I breathed a sigh of relief and continued across the kitchen, where the remains of my Great Shame sat spread across the counter. My wife Kara had ordered a bookshelf from Pottery Barn Kids, and after I’d removed all the pieces from the box, a quick skim of the assembly instructions had seemed sufficient for throwing the thing together. As I tightened each shelf onto the frame with the supplied Allen wrench, the bolts made a satisfying wooden snapping noise, letting me know that I’d put them in nice and tight.
I turned the half-completed bookshelf upright to see that it was actually half-destroyed. The outer side panel looked like Frankenstein’s neck, with three bolts shooting through the splintered wooden veneer. At least the mystery of “How Come I Still Have All These Parts Left Over?” was solved. Some of those parts were apparently of some importance.
“Oh, I understand the problem, but we don’t sell replacement parts,” the customer service representative explained.
“I just need Part C from the assembly instructions. Can you put me in touch with the manufacturer?” I asked.
“They don’t sell them, either,” she said.
“And also, you’re the first person in the entire universe to mess this thing up,” she continued in the ensuing silence.
“So the only way to get a new side panel is to buy a whole new bookshelf?” I asked.

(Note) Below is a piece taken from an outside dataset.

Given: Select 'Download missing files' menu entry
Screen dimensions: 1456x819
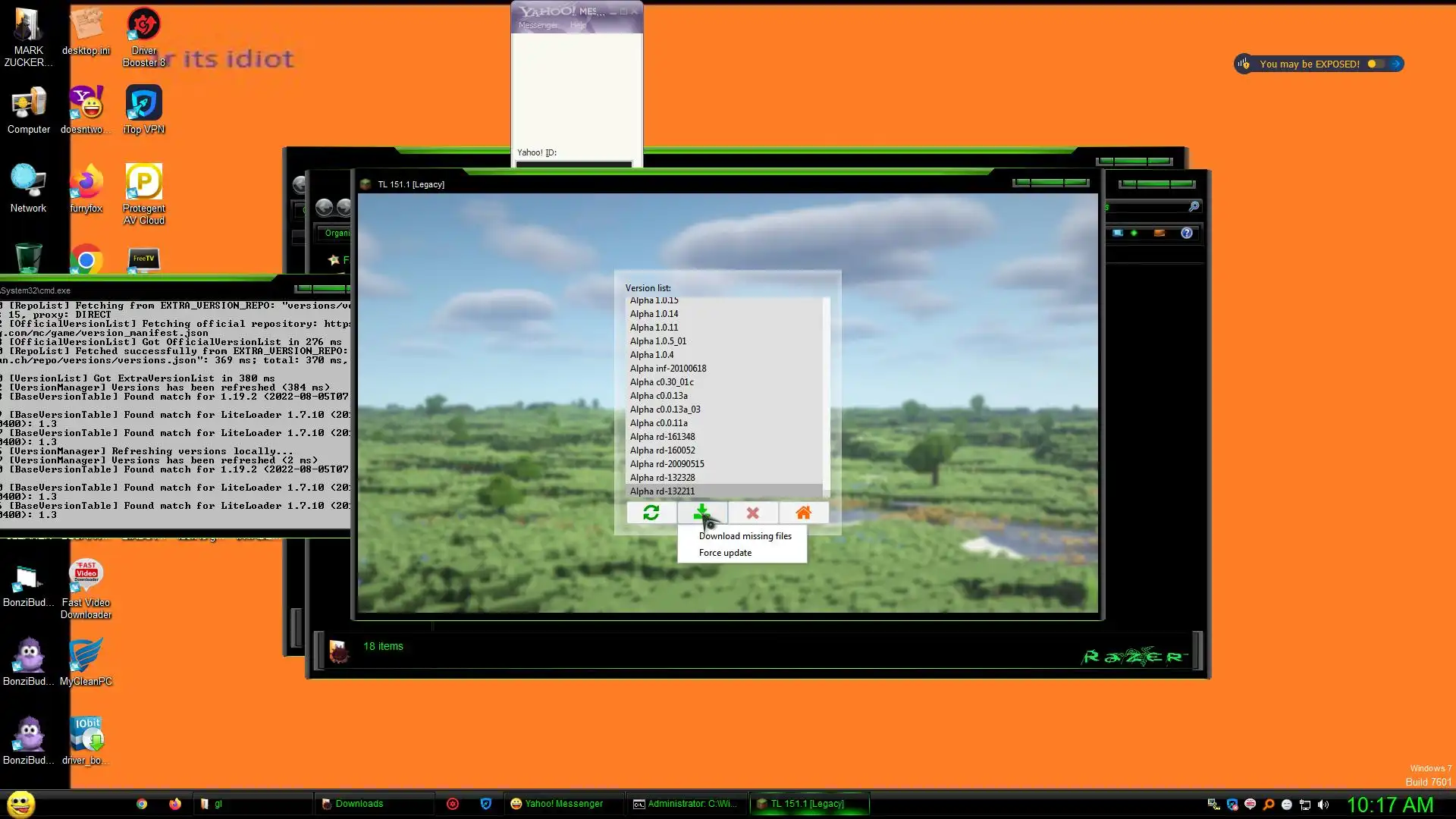Looking at the screenshot, I should pyautogui.click(x=745, y=536).
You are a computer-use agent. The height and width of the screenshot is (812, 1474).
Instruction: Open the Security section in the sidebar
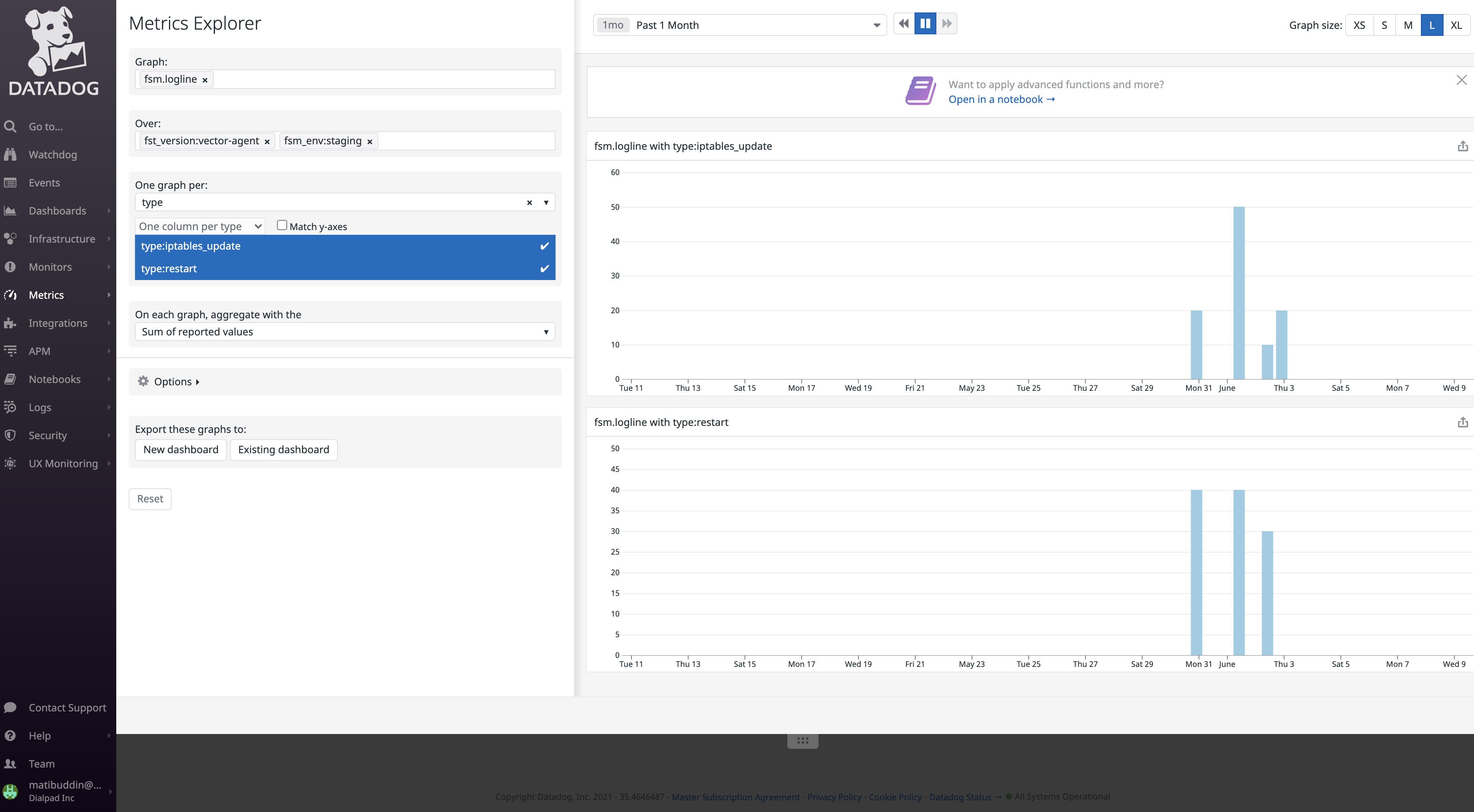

“Or you could call a carpenter,” she advised. “They do really nice work.”
That’s exactly what I wanted to do, call a master craftsman, someone who could mold wood to his will, and show him the bookshelf I destroyed with an Allen wrench.
In my defense, it does take a special kind of talent to destroy something with an Allen wrench, but it’s the kind of talent you’d only share in certain company, like making biological noises with your armpits.
I passed the wreckage of the bookshelf on my way to the thermostat, to see if Kara had punched the down arrow enough times for our house to reach equilibrium with the fridge. If a CSI came to our house and dusted the air conditioner’s thermostat for prints, they would find no record of Kara’s existence on the up arrow.
“I don’t understand. You’re always turning the AC warmer in the summer, but then you turn the boiler colder in winter,” Kara said to me recently, after we’d completed our millionth discussion about the temperature in the house, causing balloons and confetti to fall from the ceiling.
That’s when I came to realize something about myself: I don’t like it colder or warmer. I like it cheaper.
After quietly punching the AC up a degree, I headed towards the stairs, my nighttime checklist complete.
“Elmo will be there soon!” the jack-in-the-box called into the darkness, and it began to sound less like a promise and more like a threat. What does Elmo want, and why is he coming here?